Pointing records for screenshots and pages

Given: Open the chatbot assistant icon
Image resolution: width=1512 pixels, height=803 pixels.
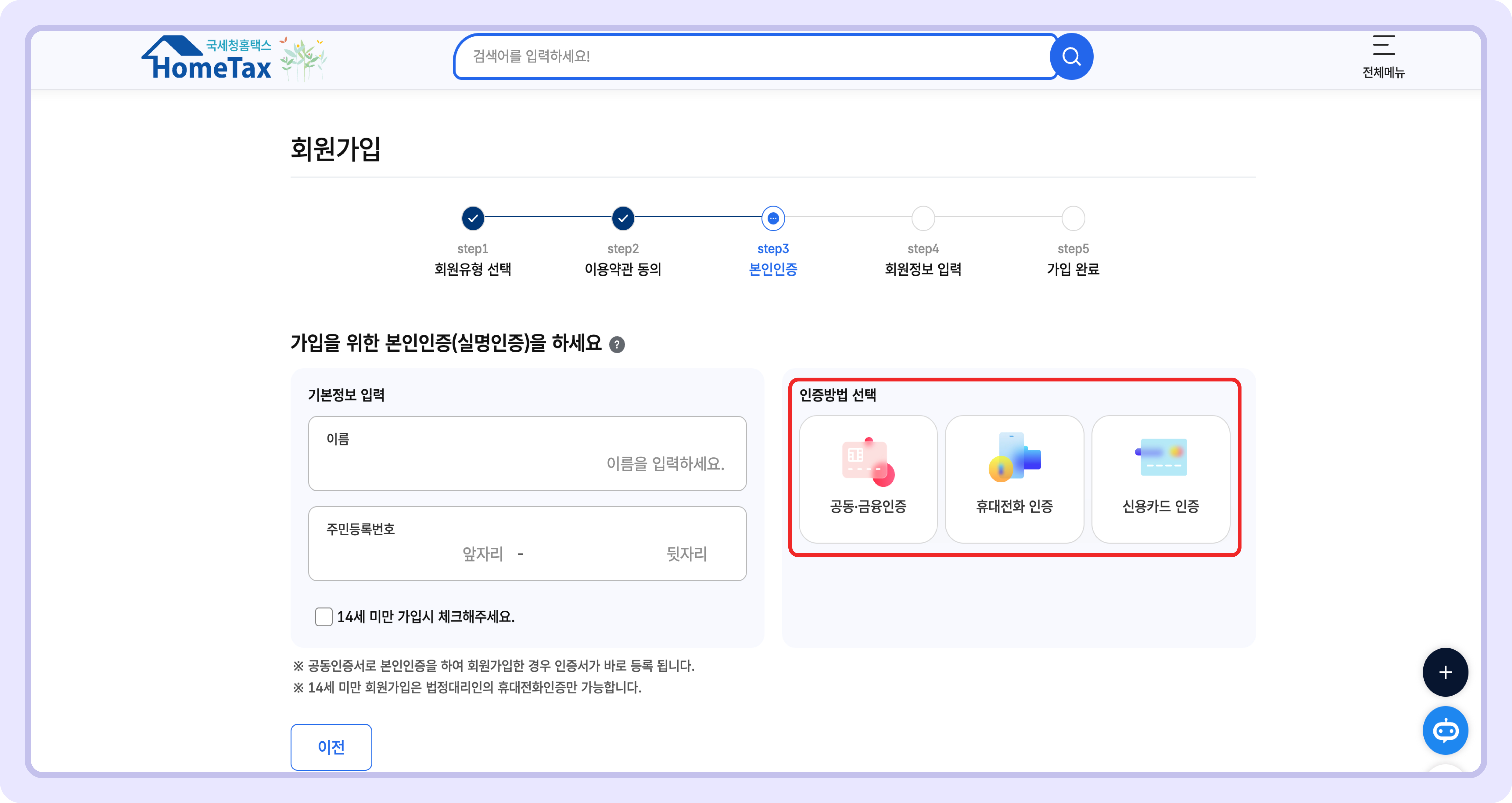Looking at the screenshot, I should (x=1446, y=730).
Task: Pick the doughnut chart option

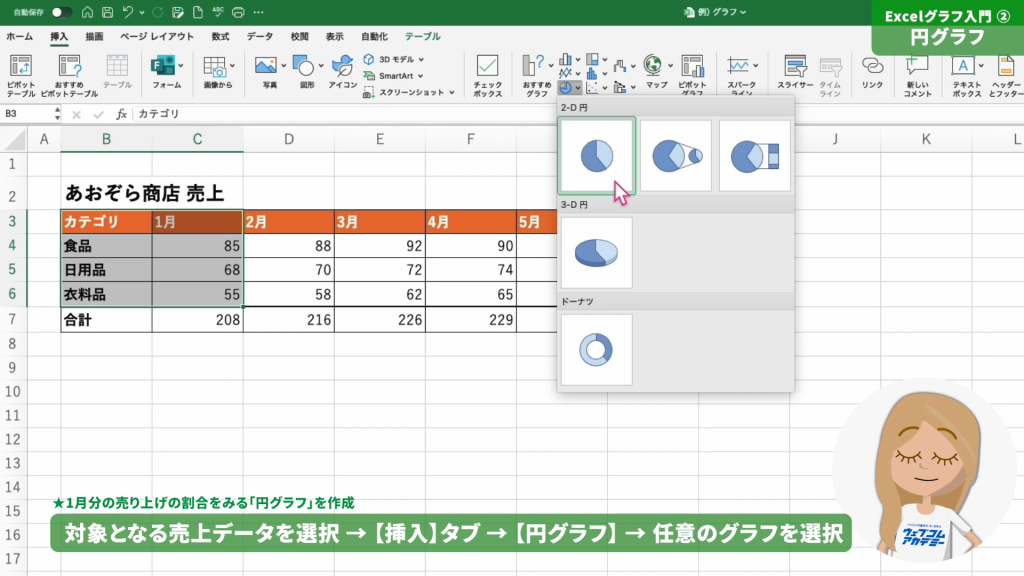Action: [x=596, y=349]
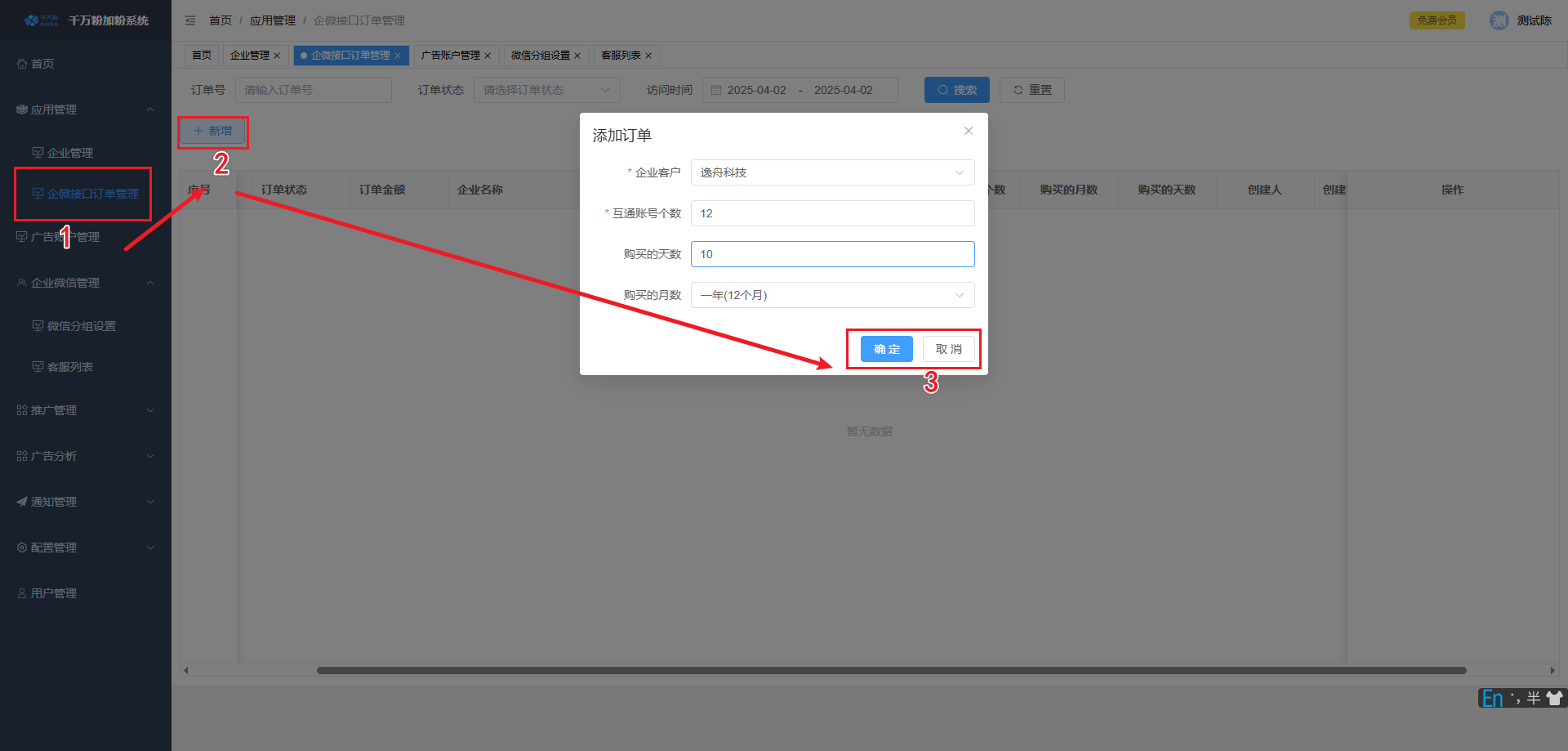The width and height of the screenshot is (1568, 751).
Task: Open the 订单状态 filter dropdown
Action: coord(546,90)
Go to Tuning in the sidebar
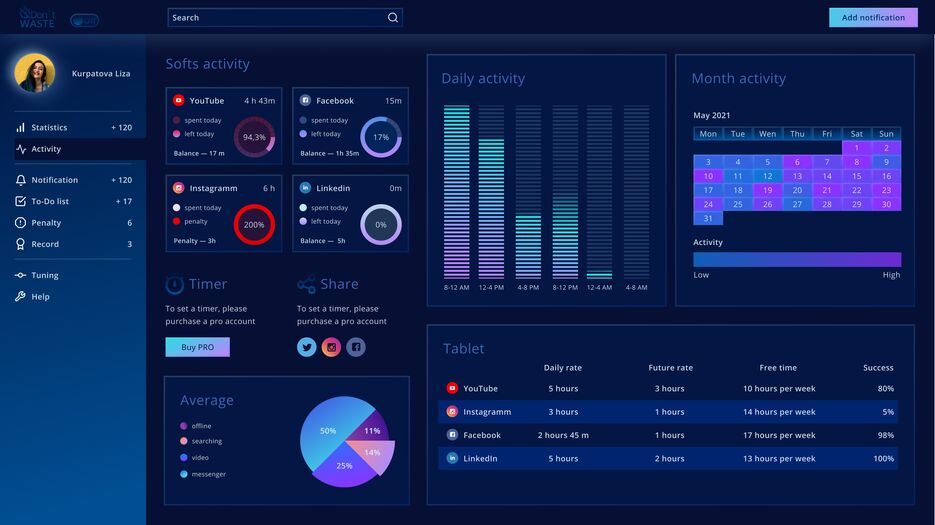The width and height of the screenshot is (935, 525). 44,275
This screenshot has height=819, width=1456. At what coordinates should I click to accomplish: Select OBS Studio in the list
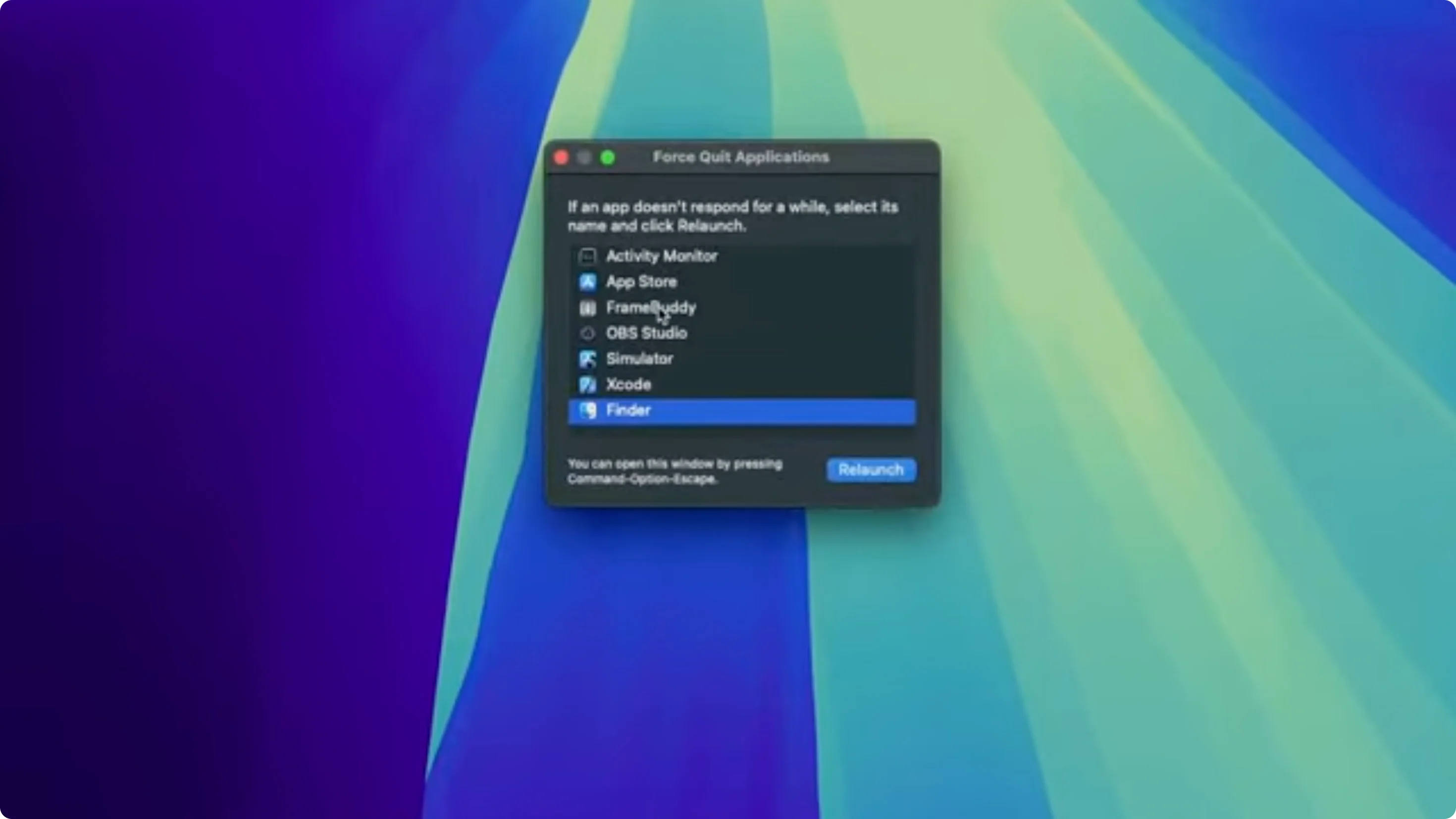tap(647, 333)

Aim of the exercise: Duplicate these items line for line, leaving out the pictures.

Result for this task:
Given: Open the chatbot assistant icon
Image resolution: width=1512 pixels, height=803 pixels.
Looking at the screenshot, I should (x=1446, y=730).
Task: Pick the doughnut chart option

Action: [x=596, y=349]
The width and height of the screenshot is (1568, 751).
Task: Open the 订单状态 filter dropdown
Action: coord(546,90)
Go to Tuning in the sidebar
The width and height of the screenshot is (935, 525). 44,275
This screenshot has height=819, width=1456. At what coordinates should I click to accomplish: Select OBS Studio in the list
tap(647, 333)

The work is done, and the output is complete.